Provided entries
※ ※ ※
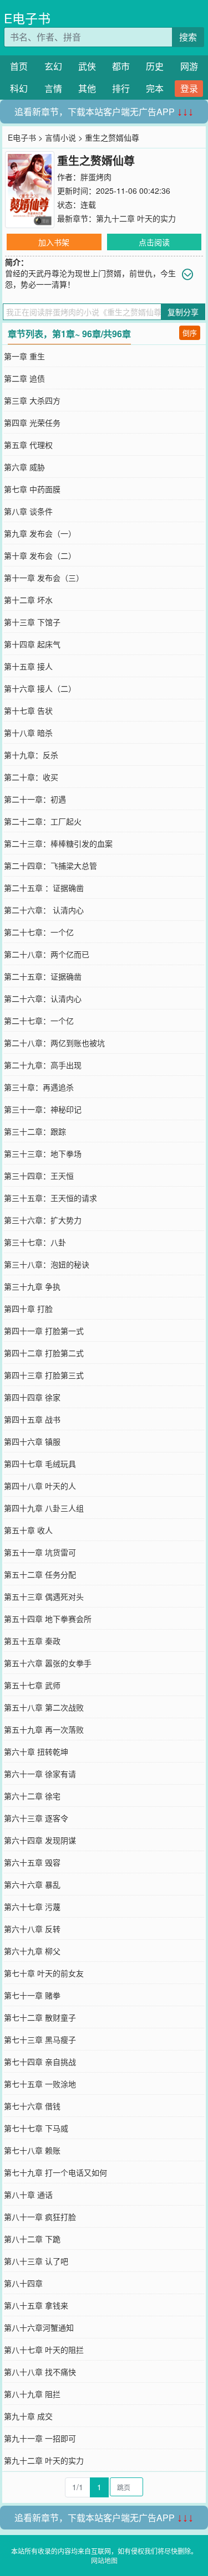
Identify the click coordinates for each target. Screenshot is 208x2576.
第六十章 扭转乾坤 (36, 1751)
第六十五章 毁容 (32, 1862)
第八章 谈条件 (28, 511)
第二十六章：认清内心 (43, 998)
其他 (87, 88)
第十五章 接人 (28, 666)
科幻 (19, 88)
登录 (189, 88)
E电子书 (27, 18)
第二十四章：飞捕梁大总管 (50, 865)
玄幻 (53, 66)
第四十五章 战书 (32, 1419)
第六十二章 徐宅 (32, 1795)
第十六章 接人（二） (40, 688)
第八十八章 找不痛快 (40, 2371)
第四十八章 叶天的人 (40, 1485)
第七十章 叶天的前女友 (44, 1973)
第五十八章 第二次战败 (44, 1707)
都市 (121, 66)
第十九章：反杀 (31, 754)
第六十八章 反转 (32, 1928)
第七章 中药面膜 (32, 488)
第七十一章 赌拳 (32, 1995)
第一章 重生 (24, 356)
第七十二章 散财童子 (40, 2017)
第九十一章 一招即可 (40, 2438)
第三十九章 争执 (32, 1286)
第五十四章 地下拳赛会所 (48, 1618)
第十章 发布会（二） (40, 555)
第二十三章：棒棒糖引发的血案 (58, 843)
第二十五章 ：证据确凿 (44, 887)
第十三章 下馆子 (32, 621)
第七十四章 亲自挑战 (40, 2061)
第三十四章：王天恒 (39, 1175)
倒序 (189, 332)
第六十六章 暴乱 (32, 1884)
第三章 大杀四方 (32, 400)
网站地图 (104, 2560)
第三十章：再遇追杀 (39, 1087)
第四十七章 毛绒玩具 (40, 1463)
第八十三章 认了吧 (36, 2260)
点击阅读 (154, 242)
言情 (53, 88)
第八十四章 (23, 2283)
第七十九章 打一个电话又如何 (55, 2172)
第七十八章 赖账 (32, 2150)
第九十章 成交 (28, 2416)
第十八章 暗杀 (28, 732)
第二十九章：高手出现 (43, 1064)
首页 (19, 66)
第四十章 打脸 (28, 1308)
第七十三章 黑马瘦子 (40, 2039)
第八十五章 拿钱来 (36, 2305)
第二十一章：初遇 (35, 799)
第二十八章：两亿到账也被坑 (54, 1042)
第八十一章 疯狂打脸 (40, 2216)
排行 (121, 88)
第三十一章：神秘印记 (43, 1109)
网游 (189, 66)
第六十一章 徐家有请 (40, 1773)
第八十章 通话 (28, 2194)
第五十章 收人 (28, 1530)
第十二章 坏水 (28, 599)
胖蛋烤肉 (95, 176)
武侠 (87, 66)
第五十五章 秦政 (32, 1640)
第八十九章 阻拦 (32, 2393)
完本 (155, 88)
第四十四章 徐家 (32, 1397)
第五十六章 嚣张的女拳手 (48, 1662)
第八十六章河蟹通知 (39, 2327)
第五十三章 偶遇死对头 (44, 1596)
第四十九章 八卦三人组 (44, 1507)
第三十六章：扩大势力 (43, 1219)
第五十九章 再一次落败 (44, 1729)
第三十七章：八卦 (35, 1242)
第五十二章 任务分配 (40, 1574)
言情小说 (60, 137)
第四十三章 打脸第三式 (44, 1374)
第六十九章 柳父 (32, 1950)
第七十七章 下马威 (36, 2128)
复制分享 (183, 311)
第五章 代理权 (28, 444)
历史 (155, 66)
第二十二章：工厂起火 (43, 821)
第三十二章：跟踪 (35, 1131)
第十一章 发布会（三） (44, 577)
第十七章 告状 (28, 710)
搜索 (188, 36)
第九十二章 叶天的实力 (136, 218)
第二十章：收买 (31, 776)
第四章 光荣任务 (32, 422)
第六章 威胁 (24, 466)
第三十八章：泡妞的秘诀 (46, 1264)
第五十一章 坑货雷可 (40, 1552)
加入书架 (53, 242)
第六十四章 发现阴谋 (40, 1840)
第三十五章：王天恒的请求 (50, 1197)
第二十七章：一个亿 (39, 931)
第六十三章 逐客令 (36, 1817)
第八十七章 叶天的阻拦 (44, 2349)
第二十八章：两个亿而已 (46, 954)
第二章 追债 (24, 378)
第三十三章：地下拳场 (43, 1153)
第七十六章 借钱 (32, 2105)
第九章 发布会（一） (40, 533)
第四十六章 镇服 (32, 1441)
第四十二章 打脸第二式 (44, 1352)
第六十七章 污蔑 (32, 1906)
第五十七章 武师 (32, 1685)
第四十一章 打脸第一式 (44, 1330)
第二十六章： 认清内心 (44, 909)
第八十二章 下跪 (32, 2238)
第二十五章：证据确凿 (43, 976)
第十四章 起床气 (32, 644)
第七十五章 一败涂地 (40, 2083)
※ ※ ※
Please repeat each record above precisely, with the pictures left out.

Output for this task
Identify the click coordinates for each target. Screenshot is 208x2576.
第六十章 扭转乾坤 (36, 1751)
第六十五章 毁容 (32, 1862)
第八章 谈条件 (28, 511)
第二十六章：认清内心 (43, 998)
其他 (87, 88)
第十五章 接人 (28, 666)
科幻 (19, 88)
登录 (189, 88)
E电子书 (27, 18)
第二十四章：飞捕梁大总管 (50, 865)
玄幻 (53, 66)
第四十五章 战书 (32, 1419)
第六十二章 徐宅 (32, 1795)
第十六章 接人（二） (40, 688)
第八十八章 找不痛快 (40, 2371)
第四十八章 叶天的人 (40, 1485)
第七十章 叶天的前女友 (44, 1973)
第五十八章 第二次战败 (44, 1707)
都市 (121, 66)
第十九章：反杀 (31, 754)
第六十八章 反转 (32, 1928)
第七章 中药面膜 (32, 488)
第七十一章 赌拳 (32, 1995)
第一章 重生 (24, 356)
第七十二章 散财童子 (40, 2017)
第九十一章 一招即可 (40, 2438)
第三十九章 争执 (32, 1286)
第五十四章 地下拳赛会所 (48, 1618)
第十章 发布会（二） (40, 555)
第二十三章：棒棒糖引发的血案 (58, 843)
第二十五章 ：证据确凿 (44, 887)
第十三章 下馆子 (32, 621)
第七十四章 亲自挑战 (40, 2061)
第三十四章：王天恒 (39, 1175)
倒序 (189, 332)
第六十六章 暴乱 (32, 1884)
第三章 大杀四方 (32, 400)
网站地图 (104, 2560)
第三十章：再遇追杀 (39, 1087)
第四十七章 毛绒玩具 (40, 1463)
第八十三章 认了吧 (36, 2260)
点击阅读 (154, 242)
言情 (53, 88)
第八十四章 (23, 2283)
第七十九章 打一个电话又如何 (55, 2172)
第七十八章 赖账 (32, 2150)
第九十章 成交 (28, 2416)
第十八章 暗杀 (28, 732)
第二十九章：高手出现 (43, 1064)
首页 (19, 66)
第四十章 打脸 (28, 1308)
第七十三章 黑马瘦子 (40, 2039)
第八十五章 拿钱来 (36, 2305)
第二十一章：初遇 (35, 799)
第二十八章：两亿到账也被坑 (54, 1042)
第八十一章 疯狂打脸 (40, 2216)
排行 (121, 88)
第三十一章：神秘印记 (43, 1109)
网游 (189, 66)
第六十一章 徐家有请 (40, 1773)
第八十章 通话 (28, 2194)
第五十章 收人 (28, 1530)
第十二章 坏水 (28, 599)
胖蛋烤肉 (95, 176)
武侠 (87, 66)
第五十五章 秦政 (32, 1640)
第八十九章 阻拦 (32, 2393)
完本 (155, 88)
第四十四章 徐家 (32, 1397)
第五十六章 嚣张的女拳手 (48, 1662)
第八十六章河蟹通知 (39, 2327)
第五十三章 偶遇死对头 (44, 1596)
第四十九章 八卦三人组 (44, 1507)
第三十六章：扩大势力 (43, 1219)
第五十九章 再一次落败 (44, 1729)
第三十七章：八卦 (35, 1242)
第五十二章 任务分配 (40, 1574)
言情小说 (60, 137)
第四十三章 打脸第三式 (44, 1374)
第六十九章 柳父 (32, 1950)
第七十七章 下马威 (36, 2128)
复制分享 (183, 311)
第五章 代理权 (28, 444)
历史 (155, 66)
第二十二章：工厂起火 (43, 821)
第三十二章：跟踪 (35, 1131)
第十一章 发布会（三） (44, 577)
第十七章 告状 (28, 710)
搜索 (188, 36)
第九十二章 叶天的实力 (136, 218)
第二十章：收买 (31, 776)
第四章 光荣任务 (32, 422)
第六章 威胁 (24, 466)
第三十八章：泡妞的秘诀 (46, 1264)
第五十一章 坑货雷可 (40, 1552)
加入书架 (53, 242)
第六十四章 发现阴谋 (40, 1840)
第三十五章：王天恒的请求 (50, 1197)
第二十七章：一个亿 (39, 931)
第六十三章 逐客令 (36, 1817)
第八十七章 叶天的阻拦 (44, 2349)
第二十八章：两个亿而已 (46, 954)
第二章 追债 (24, 378)
第三十三章：地下拳场 (43, 1153)
第七十六章 借钱 (32, 2105)
第九章 发布会（一） (40, 533)
第四十六章 镇服 (32, 1441)
第四十二章 打脸第二式 (44, 1352)
第六十七章 污蔑 (32, 1906)
第五十七章 武师 (32, 1685)
第四十一章 打脸第一式 (44, 1330)
第二十六章： 认清内心 (44, 909)
第八十二章 下跪 (32, 2238)
第二十五章：证据确凿 (43, 976)
第十四章 起床气 (32, 644)
第七十五章 一败涂地 (40, 2083)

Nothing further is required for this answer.